SEOUL– The South Korean economy is facing continued uncertainty as slumps in person-to-person service sectors have extended amid the latest spike in COVID-19 cases, the finance ministry said Friday.

The government said the on-year growth of consumer prices could exceed 3 percent in October — higher than the central bank’s inflation target of 2 percent — due to last year’s low base.

In its monthly economic assessment report, the ministry said the country’s exports remained robust, while the job market has markedly improved despite the fourth wave of the pandemic.

“Economic uncertainty persists, led by (slumps) in the face-to-face service segments,” the Ministry of Economy and Finance said in the Green Book.

Asia’s fourth-largest economy is on a recovery track, supported by brisk exports of chips and autos. But the recovery of private spending remains fragile as the country has maintained the toughest-ever virus curbs to stem the resurgence in virus cases.
For about three months, the greater Seoul area — home to half of the country’s population of 52 million — has been under the toughest social distancing rules, which include restrictions on business operations and private gatherings.

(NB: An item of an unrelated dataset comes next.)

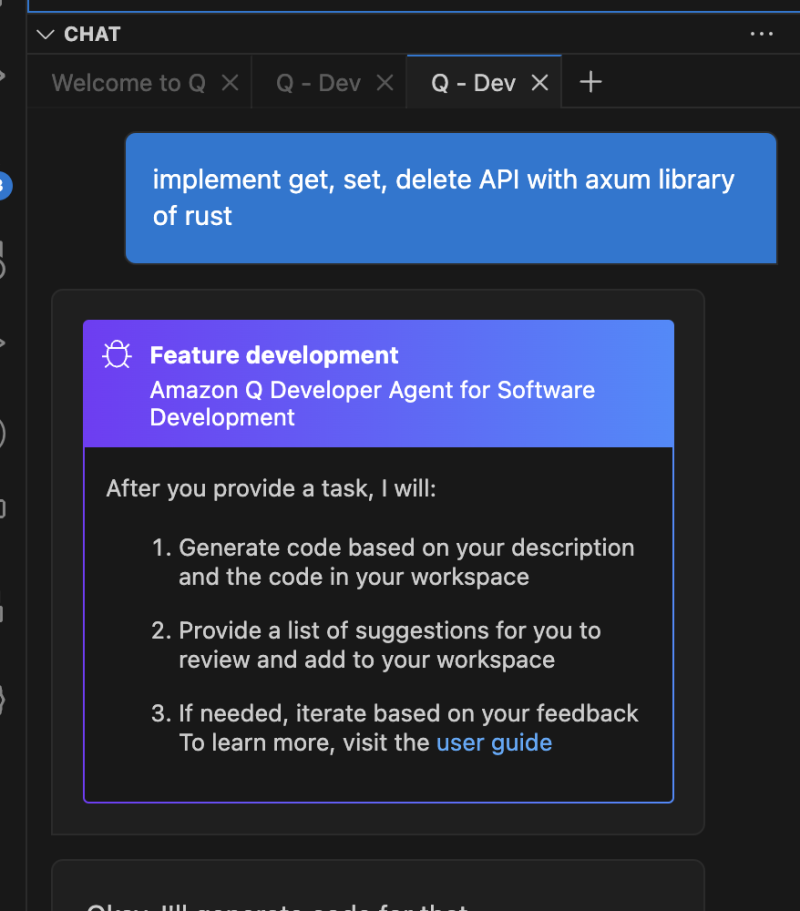Select the inactive middle Q - Dev tab
800x911 pixels.
coord(317,83)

Card spending did not decline amid the current wave, in stark contrast with consumption patterns during previous flare-ups in virus cases.

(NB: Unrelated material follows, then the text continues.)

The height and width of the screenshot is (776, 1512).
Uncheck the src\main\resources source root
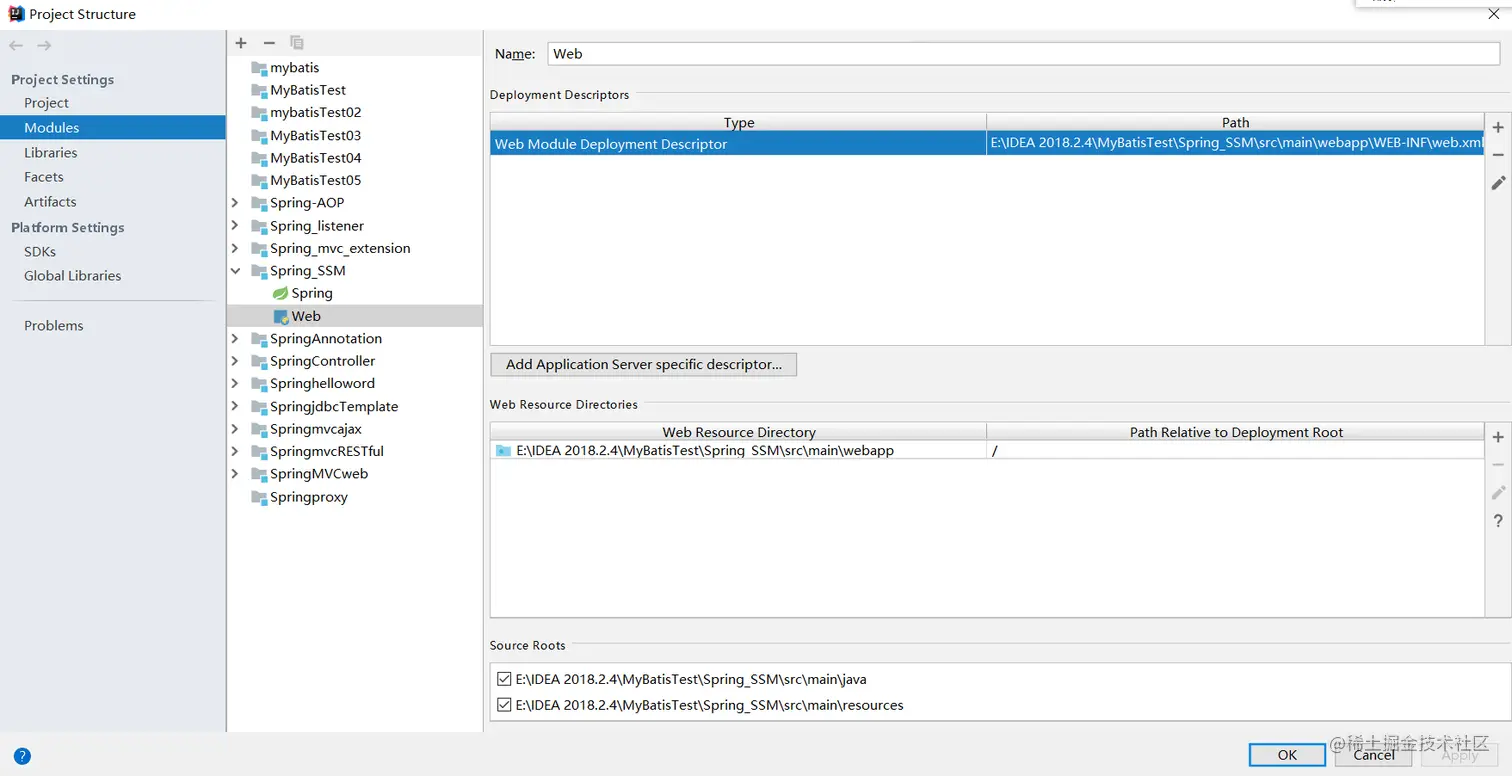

Credit card spending rose 8.8 percent on-year last month, marking the eighth consecutive month of gains, according to the ministry. Sales at department stores increased 21.9 percent from a year ago.

But domestic sales of cars fell 33.3 percent on-year in September, extending their decline to a seventh month, and sales at discount stores slid 9.5 percent.

The Korean economy is facing increasing downside risks as the uptick in virus cases is delaying the recovery of private spending, The Korea Development Institute (KDI), a state-run think tank, said in a recent report.

Still, the Bank of Korea kept its 2021 growth forecast for Korea at 4 percent, noting the surge in infections is not likely to significantly dent the economic recovery.

The finance ministry expected the Korean economy to grow 4.2 percent for this year. The International Monetary Fund maintained its 2021 growth forecast for Korea at 4.3 percent despite its downward revision for advanced countries.

The country faces growing inflationary pressure due to high oil and farm product prices amid the economic recovery.

The consumer price index grew 2.5 percent on-year in September, compared with a 2.6 percent on-year gain in August. The consumer prices grew more than 2 percent for the sixth consecutive month last month.

The ministry said the price growth could top 3 percent in October as the government offered one-off state subsidies for mobile phone bills a year earlier, helping to drive down inflation growth.

Upward pressure on inflation remains high as oil prices climbed and the Korean currency weakened against the U.S. dollar, Kim Young-hoon, a senior ministry official, told reporters.